- **Problem to solve**
Find the line with "Given: Click the" in the records below. Copy it and every line after it, up to and including the line with "The image size is (981, 587).".

- **Information provided**

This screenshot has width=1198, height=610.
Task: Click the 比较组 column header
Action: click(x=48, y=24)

==

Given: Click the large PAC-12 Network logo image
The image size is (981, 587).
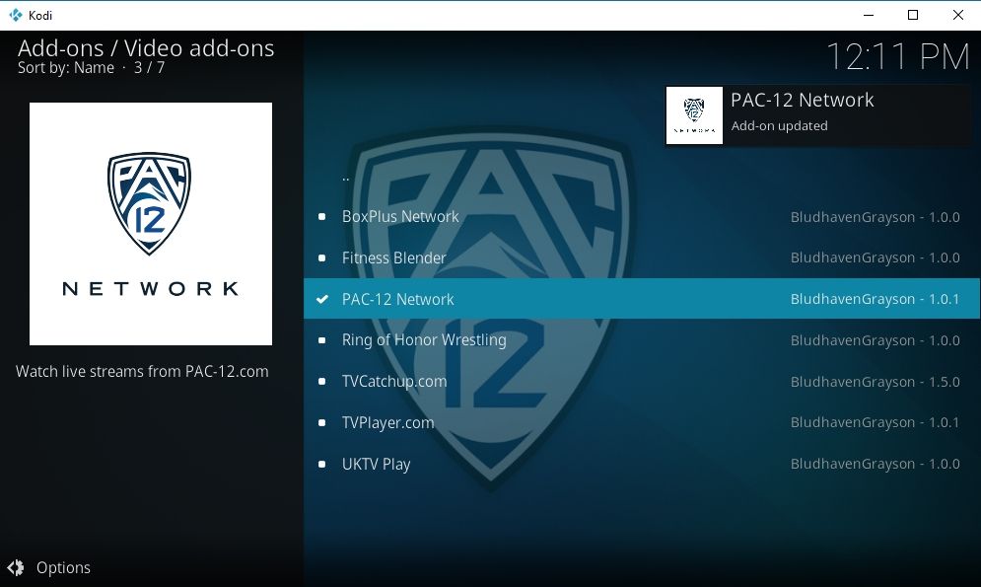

- **Answer to this exercise**
Given: Click the large PAC-12 Network logo image
The image size is (981, 587).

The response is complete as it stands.